> **Task to complete**:
Can you reproduce the listing lines between the one holding "At what coordinates" and the one holding "pyautogui.click(x=250, y=378)", inclusive, copying them exactly and leaving the pictures out of your answer?

> **Record set**:
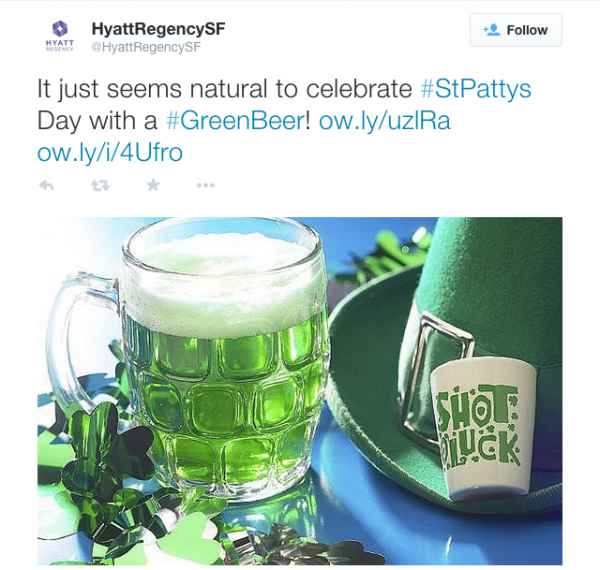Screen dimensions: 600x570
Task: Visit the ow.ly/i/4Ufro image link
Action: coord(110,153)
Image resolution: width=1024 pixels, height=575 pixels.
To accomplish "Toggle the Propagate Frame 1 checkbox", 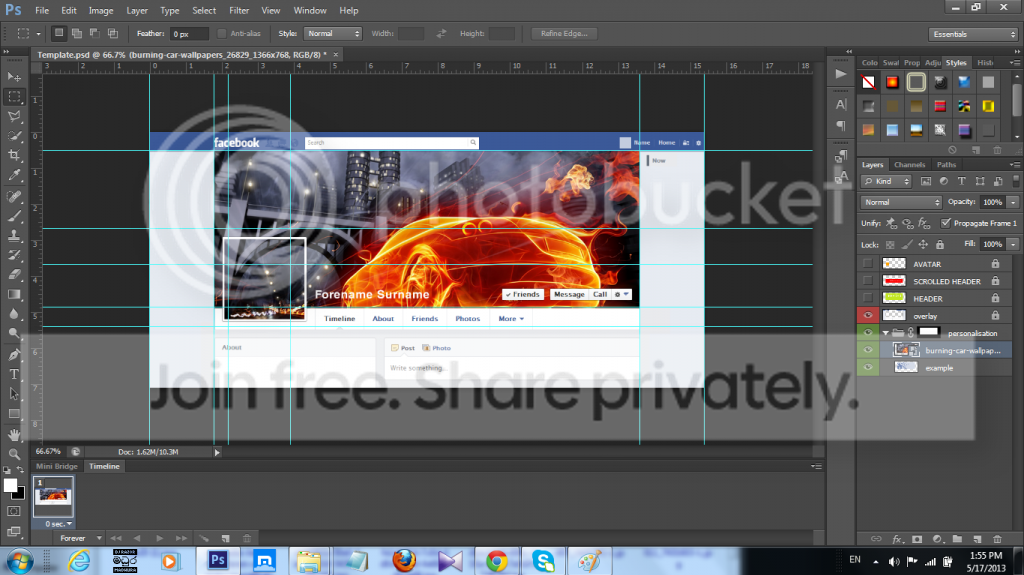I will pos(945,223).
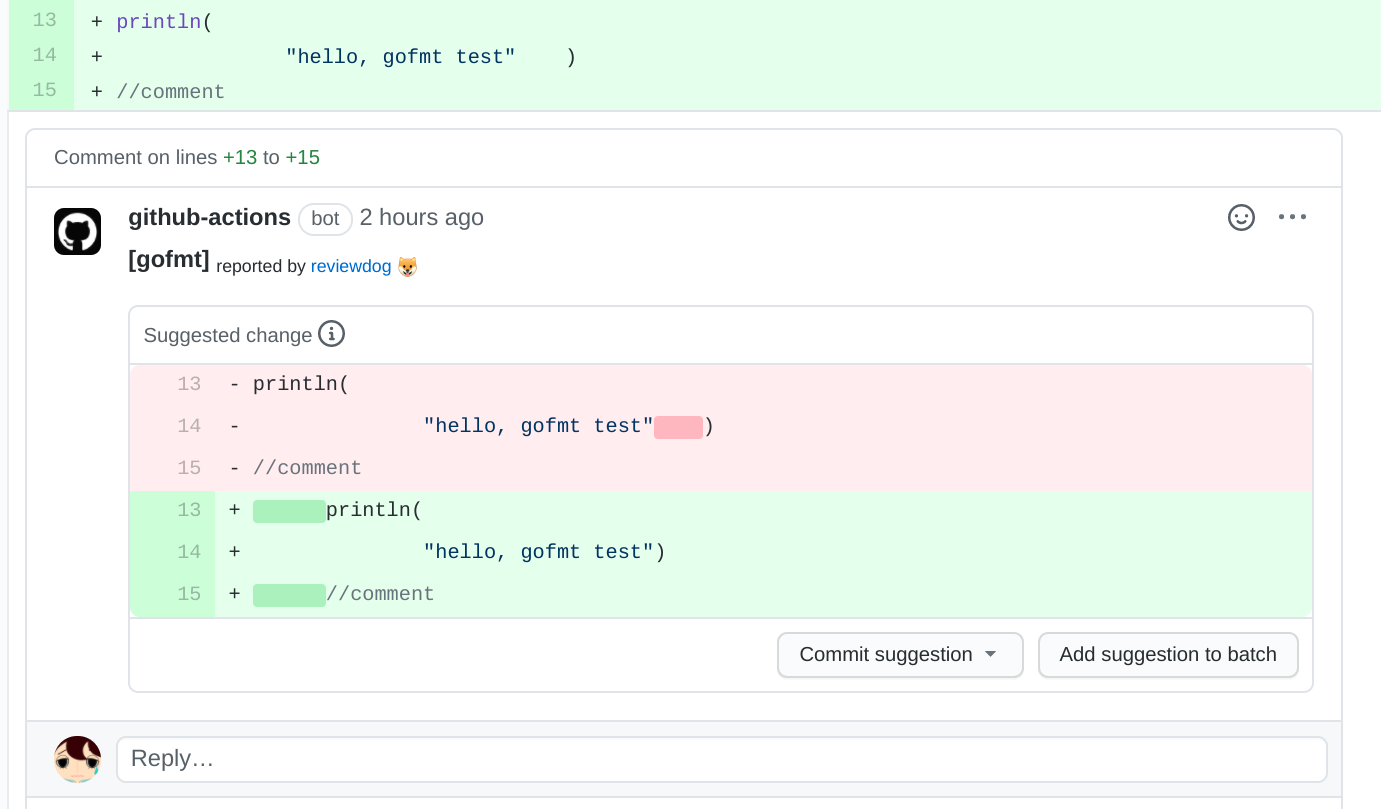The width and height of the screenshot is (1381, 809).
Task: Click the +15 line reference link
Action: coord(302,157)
---
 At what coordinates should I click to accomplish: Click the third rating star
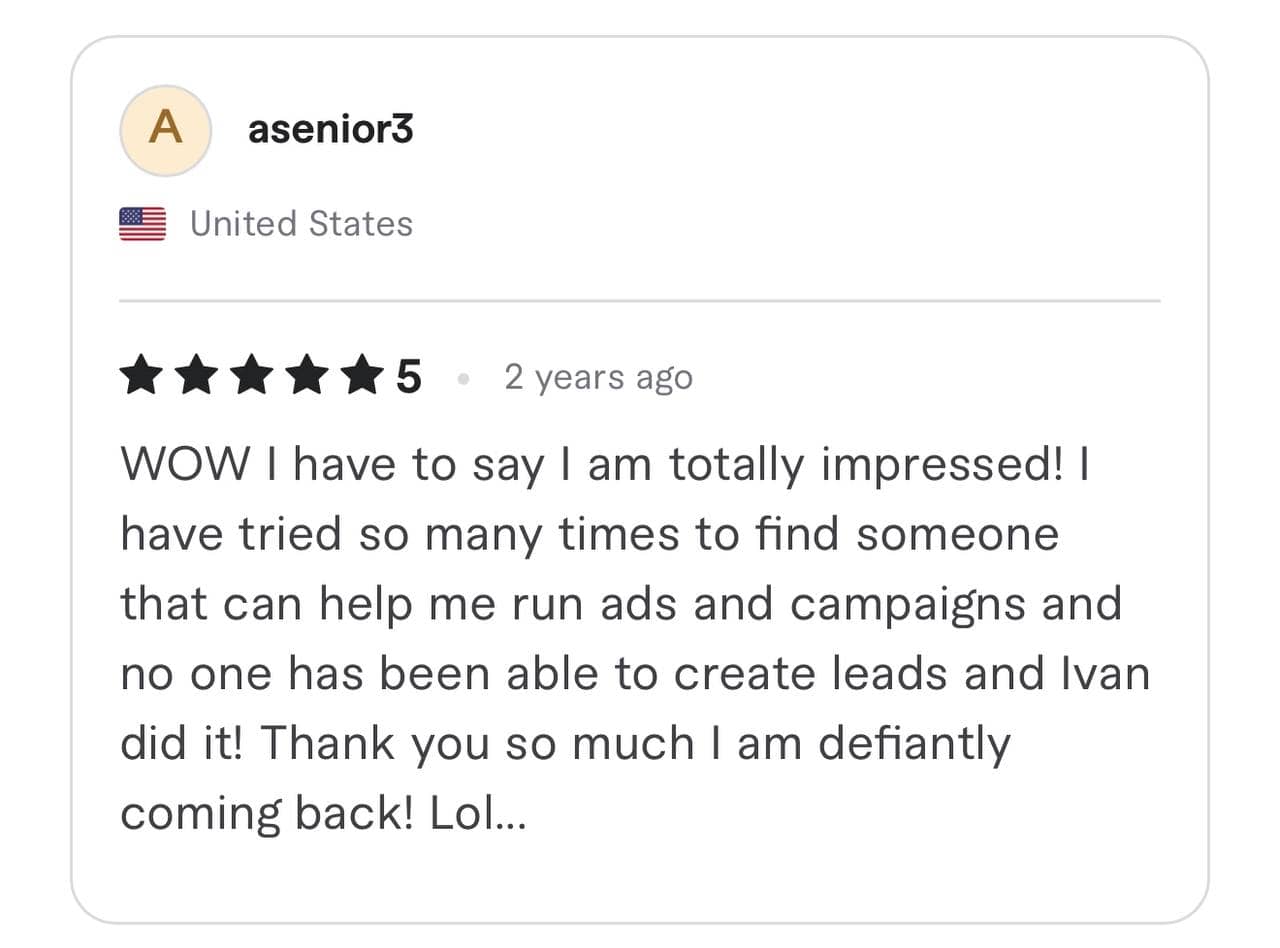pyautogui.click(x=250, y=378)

> **Problem solution**:
 At what coordinates should I click to accomplish: Click the third rating star
pyautogui.click(x=250, y=378)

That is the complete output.